* _DATA FOR ANALYSIS_:
- - - - - - -
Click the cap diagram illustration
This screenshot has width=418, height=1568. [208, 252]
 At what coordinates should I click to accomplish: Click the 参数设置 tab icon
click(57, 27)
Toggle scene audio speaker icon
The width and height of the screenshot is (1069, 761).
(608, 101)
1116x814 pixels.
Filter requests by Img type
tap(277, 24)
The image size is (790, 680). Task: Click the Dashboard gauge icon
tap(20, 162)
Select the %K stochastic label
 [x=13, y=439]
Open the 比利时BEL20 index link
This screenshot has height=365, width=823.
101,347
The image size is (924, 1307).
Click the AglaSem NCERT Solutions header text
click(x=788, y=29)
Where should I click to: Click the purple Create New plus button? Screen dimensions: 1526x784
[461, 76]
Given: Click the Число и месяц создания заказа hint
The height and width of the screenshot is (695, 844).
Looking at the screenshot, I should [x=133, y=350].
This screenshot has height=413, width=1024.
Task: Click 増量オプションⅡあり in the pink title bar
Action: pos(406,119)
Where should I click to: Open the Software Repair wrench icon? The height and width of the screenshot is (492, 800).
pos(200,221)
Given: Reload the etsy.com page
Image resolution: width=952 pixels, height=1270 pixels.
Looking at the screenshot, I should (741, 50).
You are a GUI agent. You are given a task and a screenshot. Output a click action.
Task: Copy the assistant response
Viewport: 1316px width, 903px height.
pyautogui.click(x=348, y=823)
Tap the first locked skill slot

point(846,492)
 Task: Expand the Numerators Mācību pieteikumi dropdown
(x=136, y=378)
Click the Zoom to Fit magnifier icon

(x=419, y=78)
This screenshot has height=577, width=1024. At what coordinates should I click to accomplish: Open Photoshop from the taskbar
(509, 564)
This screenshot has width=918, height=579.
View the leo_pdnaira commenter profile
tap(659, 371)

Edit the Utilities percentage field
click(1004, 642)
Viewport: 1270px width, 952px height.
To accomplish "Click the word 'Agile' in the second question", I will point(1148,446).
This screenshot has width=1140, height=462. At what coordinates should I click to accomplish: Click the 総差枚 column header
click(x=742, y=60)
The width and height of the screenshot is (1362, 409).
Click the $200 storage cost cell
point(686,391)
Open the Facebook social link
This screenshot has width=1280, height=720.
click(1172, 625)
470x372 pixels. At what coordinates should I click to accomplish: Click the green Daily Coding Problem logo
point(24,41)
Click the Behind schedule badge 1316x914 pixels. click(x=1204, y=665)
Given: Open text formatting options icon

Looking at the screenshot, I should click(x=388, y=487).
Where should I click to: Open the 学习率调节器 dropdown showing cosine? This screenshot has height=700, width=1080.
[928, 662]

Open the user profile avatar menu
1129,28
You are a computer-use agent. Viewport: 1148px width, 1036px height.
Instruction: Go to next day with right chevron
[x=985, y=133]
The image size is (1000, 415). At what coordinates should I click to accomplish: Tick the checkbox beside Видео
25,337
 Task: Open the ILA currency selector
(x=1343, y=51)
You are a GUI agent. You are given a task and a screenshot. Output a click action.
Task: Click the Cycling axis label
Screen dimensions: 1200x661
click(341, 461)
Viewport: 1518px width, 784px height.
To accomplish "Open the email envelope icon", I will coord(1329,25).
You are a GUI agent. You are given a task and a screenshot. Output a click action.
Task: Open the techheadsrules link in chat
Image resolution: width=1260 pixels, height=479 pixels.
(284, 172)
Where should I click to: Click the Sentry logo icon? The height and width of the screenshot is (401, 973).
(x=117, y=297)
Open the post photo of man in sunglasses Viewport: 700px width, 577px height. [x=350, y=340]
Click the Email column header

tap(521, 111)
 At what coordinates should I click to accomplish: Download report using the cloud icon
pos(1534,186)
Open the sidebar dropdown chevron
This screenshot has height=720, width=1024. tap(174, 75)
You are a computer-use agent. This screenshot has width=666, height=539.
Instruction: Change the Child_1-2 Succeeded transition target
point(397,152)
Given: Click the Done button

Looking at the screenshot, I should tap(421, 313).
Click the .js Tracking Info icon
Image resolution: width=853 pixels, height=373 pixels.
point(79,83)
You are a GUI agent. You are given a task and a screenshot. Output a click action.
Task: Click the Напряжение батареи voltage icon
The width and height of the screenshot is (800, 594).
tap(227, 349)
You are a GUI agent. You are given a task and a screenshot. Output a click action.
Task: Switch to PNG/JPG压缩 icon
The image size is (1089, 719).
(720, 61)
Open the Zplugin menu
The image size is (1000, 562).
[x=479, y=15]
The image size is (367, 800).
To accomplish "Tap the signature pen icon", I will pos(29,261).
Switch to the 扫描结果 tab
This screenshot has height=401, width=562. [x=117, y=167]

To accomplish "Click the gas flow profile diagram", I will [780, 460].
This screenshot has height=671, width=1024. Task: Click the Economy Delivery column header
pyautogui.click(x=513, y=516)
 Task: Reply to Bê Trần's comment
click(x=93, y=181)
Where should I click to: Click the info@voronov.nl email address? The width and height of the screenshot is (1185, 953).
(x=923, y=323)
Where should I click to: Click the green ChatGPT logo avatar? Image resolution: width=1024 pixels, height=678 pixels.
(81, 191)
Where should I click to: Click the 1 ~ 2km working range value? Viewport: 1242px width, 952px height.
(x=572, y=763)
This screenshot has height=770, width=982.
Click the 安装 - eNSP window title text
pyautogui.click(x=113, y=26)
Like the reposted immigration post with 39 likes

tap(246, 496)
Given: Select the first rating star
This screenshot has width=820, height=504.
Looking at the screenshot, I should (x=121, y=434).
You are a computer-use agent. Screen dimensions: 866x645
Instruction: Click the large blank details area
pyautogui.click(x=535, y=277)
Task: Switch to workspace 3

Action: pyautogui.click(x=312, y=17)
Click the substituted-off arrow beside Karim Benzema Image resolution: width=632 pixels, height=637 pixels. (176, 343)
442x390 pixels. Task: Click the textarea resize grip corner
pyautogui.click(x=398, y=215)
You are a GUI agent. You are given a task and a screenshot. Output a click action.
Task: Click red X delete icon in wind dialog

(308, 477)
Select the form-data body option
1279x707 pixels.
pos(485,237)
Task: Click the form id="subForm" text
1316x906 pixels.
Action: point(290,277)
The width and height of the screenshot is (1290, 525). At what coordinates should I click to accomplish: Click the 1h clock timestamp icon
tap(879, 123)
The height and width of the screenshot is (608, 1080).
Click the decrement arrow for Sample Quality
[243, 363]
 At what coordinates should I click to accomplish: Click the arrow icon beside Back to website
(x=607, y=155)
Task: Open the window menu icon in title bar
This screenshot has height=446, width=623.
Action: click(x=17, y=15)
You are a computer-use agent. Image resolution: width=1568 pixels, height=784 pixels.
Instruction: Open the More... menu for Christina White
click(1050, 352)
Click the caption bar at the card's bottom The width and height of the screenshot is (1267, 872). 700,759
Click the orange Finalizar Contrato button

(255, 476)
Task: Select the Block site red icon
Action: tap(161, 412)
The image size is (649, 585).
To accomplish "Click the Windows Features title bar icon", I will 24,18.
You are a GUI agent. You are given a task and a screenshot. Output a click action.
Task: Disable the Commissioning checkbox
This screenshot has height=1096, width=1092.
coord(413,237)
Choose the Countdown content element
- - - - - - -
* _TASK INSTRUCTIONS_: Would you restate the entries word for word, omitting none?

* _THE COMPLETED TASK_:
Click the cap diagram illustration
This screenshot has width=418, height=1568. [208, 252]
 At what coordinates should I click to accomplish: Click the 参数设置 tab icon
click(57, 27)
Toggle scene audio speaker icon
The width and height of the screenshot is (1069, 761).
(608, 101)
1116x814 pixels.
Filter requests by Img type
tap(277, 24)
The image size is (790, 680). Task: Click the Dashboard gauge icon
tap(20, 162)
Select the %K stochastic label
 [x=13, y=439]
Open the 比利时BEL20 index link
This screenshot has height=365, width=823.
101,347
The image size is (924, 1307).
Click the AglaSem NCERT Solutions header text
click(x=788, y=29)
Where should I click to: Click the purple Create New plus button? Screen dimensions: 1526x784
[461, 76]
Given: Click the Число и месяц создания заказа hint
The height and width of the screenshot is (695, 844).
Looking at the screenshot, I should [x=133, y=350].
This screenshot has height=413, width=1024.
Task: Click 増量オプションⅡあり in the pink title bar
Action: pos(406,119)
Where should I click to: Open the Software Repair wrench icon? The height and width of the screenshot is (492, 800).
pos(200,221)
Given: Reload the etsy.com page
Image resolution: width=952 pixels, height=1270 pixels.
Looking at the screenshot, I should (741, 50).
You are a GUI agent. You are given a task and a screenshot. Output a click action.
Task: Copy the assistant response
Viewport: 1316px width, 903px height.
pyautogui.click(x=348, y=823)
Tap the first locked skill slot

point(846,492)
 Task: Expand the Numerators Mācību pieteikumi dropdown
(x=136, y=378)
Click the Zoom to Fit magnifier icon

(x=419, y=78)
This screenshot has height=577, width=1024. At what coordinates should I click to accomplish: Open Photoshop from the taskbar
(509, 564)
This screenshot has width=918, height=579.
View the leo_pdnaira commenter profile
tap(659, 371)

Edit the Utilities percentage field
click(1004, 642)
Viewport: 1270px width, 952px height.
To accomplish "Click the word 'Agile' in the second question", I will point(1148,446).
This screenshot has width=1140, height=462. At what coordinates should I click to accomplish: Click the 総差枚 column header
click(x=742, y=60)
The width and height of the screenshot is (1362, 409).
Click the $200 storage cost cell
point(686,391)
Open the Facebook social link
This screenshot has width=1280, height=720.
click(1172, 625)
470x372 pixels. At what coordinates should I click to accomplish: Click the green Daily Coding Problem logo
point(24,41)
Click the Behind schedule badge 1316x914 pixels. click(x=1204, y=665)
Given: Open text formatting options icon

Looking at the screenshot, I should click(x=388, y=487).
Where should I click to: Open the 学习率调节器 dropdown showing cosine? This screenshot has height=700, width=1080.
[928, 662]

Open the user profile avatar menu
1129,28
You are a computer-use agent. Viewport: 1148px width, 1036px height.
Instruction: Go to next day with right chevron
[x=985, y=133]
The image size is (1000, 415). At what coordinates should I click to accomplish: Tick the checkbox beside Видео
25,337
 Task: Open the ILA currency selector
(x=1343, y=51)
You are a GUI agent. You are given a task and a screenshot. Output a click action.
Task: Click the Cycling axis label
Screen dimensions: 1200x661
click(341, 461)
Viewport: 1518px width, 784px height.
To accomplish "Open the email envelope icon", I will coord(1329,25).
You are a GUI agent. You are given a task and a screenshot. Output a click action.
Task: Open the techheadsrules link in chat
Image resolution: width=1260 pixels, height=479 pixels.
(284, 172)
Where should I click to: Click the Sentry logo icon? The height and width of the screenshot is (401, 973).
(x=117, y=297)
Open the post photo of man in sunglasses Viewport: 700px width, 577px height. [x=350, y=340]
Click the Email column header

tap(521, 111)
 At what coordinates should I click to accomplish: Download report using the cloud icon
pos(1534,186)
Open the sidebar dropdown chevron
This screenshot has height=720, width=1024. tap(174, 75)
You are a computer-use agent. This screenshot has width=666, height=539.
Instruction: Change the Child_1-2 Succeeded transition target
point(397,152)
Given: Click the Done button

Looking at the screenshot, I should tap(421, 313).
Click the .js Tracking Info icon
Image resolution: width=853 pixels, height=373 pixels.
point(79,83)
You are a GUI agent. You are given a task and a screenshot. Output a click action.
Task: Click the Напряжение батареи voltage icon
The width and height of the screenshot is (800, 594).
tap(227, 349)
You are a GUI agent. You are given a task and a screenshot. Output a click action.
Task: Switch to PNG/JPG压缩 icon
The image size is (1089, 719).
(720, 61)
Open the Zplugin menu
The image size is (1000, 562).
[x=479, y=15]
The image size is (367, 800).
To accomplish "Tap the signature pen icon", I will pos(29,261).
Switch to the 扫描结果 tab
This screenshot has height=401, width=562. [x=117, y=167]

To accomplish "Click the gas flow profile diagram", I will [780, 460].
This screenshot has height=671, width=1024. Task: Click the Economy Delivery column header
pyautogui.click(x=513, y=516)
 Task: Reply to Bê Trần's comment
click(x=93, y=181)
Where should I click to: Click the info@voronov.nl email address? The width and height of the screenshot is (1185, 953).
(x=923, y=323)
Where should I click to: Click the green ChatGPT logo avatar? Image resolution: width=1024 pixels, height=678 pixels.
(81, 191)
Where should I click to: Click the 1 ~ 2km working range value? Viewport: 1242px width, 952px height.
(x=572, y=763)
This screenshot has height=770, width=982.
Click the 安装 - eNSP window title text
pyautogui.click(x=113, y=26)
Like the reposted immigration post with 39 likes

tap(246, 496)
Given: Select the first rating star
This screenshot has width=820, height=504.
Looking at the screenshot, I should (x=121, y=434).
You are a computer-use agent. Screen dimensions: 866x645
Instruction: Click the large blank details area
pyautogui.click(x=535, y=277)
Task: Switch to workspace 3

Action: pyautogui.click(x=312, y=17)
Click the substituted-off arrow beside Karim Benzema Image resolution: width=632 pixels, height=637 pixels. (176, 343)
442x390 pixels. Task: Click the textarea resize grip corner
pyautogui.click(x=398, y=215)
You are a GUI agent. You are given a task and a screenshot. Output a click action.
Task: Click red X delete icon in wind dialog

(308, 477)
Select the form-data body option
1279x707 pixels.
pos(485,237)
Task: Click the form id="subForm" text
1316x906 pixels.
Action: point(290,277)
The width and height of the screenshot is (1290, 525). At what coordinates should I click to accomplish: Click the 1h clock timestamp icon
tap(879, 123)
The height and width of the screenshot is (608, 1080).
Click the decrement arrow for Sample Quality
[243, 363]
 At what coordinates should I click to accomplish: Click the arrow icon beside Back to website
(x=607, y=155)
Task: Open the window menu icon in title bar
This screenshot has height=446, width=623.
Action: click(x=17, y=15)
You are a computer-use agent. Image resolution: width=1568 pixels, height=784 pixels.
Instruction: Open the More... menu for Christina White
click(1050, 352)
Click the caption bar at the card's bottom The width and height of the screenshot is (1267, 872). 700,759
Click the orange Finalizar Contrato button

(255, 476)
Task: Select the Block site red icon
Action: tap(161, 412)
The image size is (649, 585).
To accomplish "Click the Windows Features title bar icon", I will 24,18.
You are a GUI agent. You are given a task and a screenshot. Output a click action.
Task: Disable the Commissioning checkbox
This screenshot has height=1096, width=1092.
coord(413,237)
Choose the Countdown content element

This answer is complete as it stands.